Evolution of Mutation Rates in Rapidly Adapting Asexual Populations

Abstract

Mutator and antimutator alleles often arise and spread in both natural microbial populations and laboratory evolution experiments. The evolutionary dynamics of these mutation rate modifiers are determined by indirect selection on linked beneficial and deleterious mutations. These indirect selection pressures have been the focus of much earlier theoretical and empirical work, but we still have a limited analytical understanding of how the interplay between hitchhiking and deleterious load influences the fates of modifier alleles. Our understanding is particularly limited when clonal interference is common, which is the regime of primary interest in laboratory microbial evolution experiments. Here, we calculate the fixation probability of a mutator or antimutator allele in a rapidly adapting asexual population, and we show how this quantity depends on the population size, the beneficial and deleterious mutation rates, and the strength of a typical driver mutation. In the absence of deleterious mutations, we find that clonal interference enhances the fixation probability of mutators, even as they provide a diminishing benefit to the overall rate of adaptation. When deleterious mutations are included, natural selection pushes the population toward a stable mutation rate that can be suboptimal for the adaptation of the population as a whole. The approach to this stable mutation rate is not necessarily monotonic: even in the absence of epistasis, selection can favor mutator and antimutator alleles that "overshoot" the stable mutation rate by substantial amounts.
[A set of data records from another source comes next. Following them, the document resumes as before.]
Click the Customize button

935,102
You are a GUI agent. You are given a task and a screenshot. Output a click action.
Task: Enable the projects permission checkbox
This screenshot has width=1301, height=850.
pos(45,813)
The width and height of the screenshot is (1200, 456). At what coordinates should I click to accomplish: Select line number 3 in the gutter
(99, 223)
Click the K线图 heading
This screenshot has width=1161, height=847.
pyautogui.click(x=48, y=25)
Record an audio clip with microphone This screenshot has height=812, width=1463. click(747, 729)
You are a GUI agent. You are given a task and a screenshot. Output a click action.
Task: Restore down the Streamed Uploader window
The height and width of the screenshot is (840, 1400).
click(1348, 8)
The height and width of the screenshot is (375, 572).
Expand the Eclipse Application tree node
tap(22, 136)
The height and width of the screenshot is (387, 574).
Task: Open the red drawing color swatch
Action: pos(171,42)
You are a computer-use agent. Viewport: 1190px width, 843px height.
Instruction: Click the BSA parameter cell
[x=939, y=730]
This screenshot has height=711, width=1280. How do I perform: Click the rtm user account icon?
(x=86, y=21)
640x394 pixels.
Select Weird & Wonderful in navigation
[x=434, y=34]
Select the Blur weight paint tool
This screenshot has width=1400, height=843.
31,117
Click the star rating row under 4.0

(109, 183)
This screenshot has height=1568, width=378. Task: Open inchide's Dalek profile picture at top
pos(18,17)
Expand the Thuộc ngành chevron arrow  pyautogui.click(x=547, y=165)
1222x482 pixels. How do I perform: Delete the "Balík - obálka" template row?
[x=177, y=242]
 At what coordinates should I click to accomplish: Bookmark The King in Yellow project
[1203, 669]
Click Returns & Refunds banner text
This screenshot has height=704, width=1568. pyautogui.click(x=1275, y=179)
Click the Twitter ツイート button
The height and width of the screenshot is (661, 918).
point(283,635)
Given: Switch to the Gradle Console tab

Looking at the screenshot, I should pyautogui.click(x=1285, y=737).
Keywords: antimutator; deleterious load; hitchhiking; mutator.

Figure 1

The fixation probability of a mutation rate modifier in the successive mutations regime. Solid lines depict Equation (11) for four sets of parameters, which illustrate the four characteristic shapes of $N{p}_{\text{fix}}\left(r\right)$. In all four cases, the base parameters are $N={10}^7$, $s_b={10}^{-2}$, $U={10}^{-4}$, and $\mathit{ϵ}={10}^{-5}$, with modifications listed in the inset.

Figure 2

(Top) The fixation probability of a mutation rate modifier in the clonal interference regime when $U_d=0.$ Symbols denote the results of forward-time solutions (described in Appendix C) for $s_b={10}^{-2}$, $U_b={10}^{-5}$, and $N\in \left\{{10}^5,{10}^7,{10}^9\right\}$. Solid lines denote the theoretical predictions in Equation (38). For comparison, the successive mutations prediction ($N{p}_{\mathrm{fix}}\approx r$) and neutrality ($N{p}_{\mathrm{fix}}\approx 1$) are shown by the dashed lines. (Bottom) The rate of adaptation of a successful modifier lineage, relative to that of the wild type, for the same set of populations above. The solid black line denotes the asymptotic prediction, $v\left(r\right)/v\approx {\log }^2\left(s_b/U_b\right)/{\log }^2\left(s_b/r{U}_b\right)$, which is independent of N. For comparison, the successive mutations prediction ($v\left(r\right)/v\approx r$), and no change ($v\left(r\right)/v\approx 1$), are shown by the dashed lines.

Figure 3

The fixation probability of a mutation rate modifier in the clonal interference regime when $U_d>0.$ Symbols denote the results of forward-time simulations with the base parameters $N={10}^7$, $s_b={10}^{-2}$, $U_b={10}^{-5}$, $U_d={10}^{-4}$, and $s_d={10}^{-1}$, with modifications listed in the figure. Solid lines denote the theoretical predictions in Equation (38).

Figure 4

The predicted fixation probability of a modifier allele when $N{s}_b={10}^6$ and $\mathit{ϵ}={10}^{-6}$. Grid points are colored according to the value of $N{p}_{\mathrm{fix}}$ from Equation (38), and are capped at a maximum value of $\left|{\log }_{2}N{p}_{\mathrm{fix}}\right|=2$ to maintain contrast. For comparison, the solid lines denote 20 log-spaced contours that range from ${10}^{-1}$ to ${10}^4$.

Figure 5

(Top) A vertical “slice” of Figure 4 for three different values of U. Symbols denote the results of forward time simulations with $N{U}_0=5780$, and $s_d=5s_b;$ other parameters are the same as Figure 4. Solid lines denote theoretical predictions from Equation (38). (Bottom) The scaled rate of adaptation as a function of the mutation rate for the same set of parameters. Symbols denote the results of forward-time simulations, the solid lines show the theoretical predictions obtained by solving Equations (31) and (32) numerically, and the dashed line shows the asymptotic formula, $v/s_b^2\sim 2\log \left(N{s}_b\right)/\log {\left(s_b/\mathit{ϵ}{U}_m\right)}^2$.